そして目を見開いて、凪を思い切り叩いた。
パンッと渇いた音がした。
「いい加減にしろっ!どこか故障しているのか!?」
「博士、博士・・・。博士ぇ・・」
彩女の怒鳴り声とブロックの泣き声が重なる。
「・・・あの日も・・・こんな・・・ことが・・・」
ニコラスは今の状況を見て震えた。
あの日、自分が博士たちを殺した時。
あの日もこんなことがあった。
博士たちの赤い血。
真っ赤に染まる白い服。
怒鳴る声。
泣き声。
笑っているのは・・・・・自分だ。
「あ・・・・ぁ・・・・・・っっ!!」
錯乱状態に陥るニコラス。
「凪!?聞いているのか!」
そんな彩女の声。
凪はゆっくりと顔を上げて、ペタリとその場に力なく座り込む。
そして口を開く。
「彩女・・・」
「何だ!?」
「彩女・・・一人・・・・悲しい・・・守る・・・私が・・大切な・・・彩女を・・友達・・・だから」
そういって凪は弱々しく微笑んだ。
彩女は目を見開く。
「凪・・・?・・・まさか、退化しているのか?」
ありえない、と彩女はつぶやいた。
退化しているにしても、凪が自分を『大切な友達』と呼ぶことなんてありえない。
「凪、凪?お前・・大丈夫か?凪・・・?」
眉をひそめながら語りかける。
「彩女の・・敵は・・・・・」
スッと細められた瞳。
その先には倒れた幽が。
「殺す」
冷たく声がした。
凪が走り出す。
彩女が止めようと声を張り上げる。
ニコラスがそれを見て叫び、朽葉が凪を追いかけ、ブロックが凪を憎々しげに睨み・・・。
「危ないではないか。
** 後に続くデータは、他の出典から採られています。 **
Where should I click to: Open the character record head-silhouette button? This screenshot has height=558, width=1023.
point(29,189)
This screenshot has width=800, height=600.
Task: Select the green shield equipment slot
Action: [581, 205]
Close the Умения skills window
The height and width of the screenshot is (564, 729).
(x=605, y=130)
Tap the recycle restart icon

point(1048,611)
小娘」
ニィッと笑う声がした。
途端、凪は何かに蹴飛ばされた。
「おいおい、彩女。こんなとこで止まってる場合じゃねぇんだよ」
凪を蹴飛ばした影の後ろから現れたのは背の高い青年だ。
「は・・・遥・・・?」
「あーあー。昔みたいに『遥さん』って呼んでくれないのか?」
遥は意地悪そうに笑った。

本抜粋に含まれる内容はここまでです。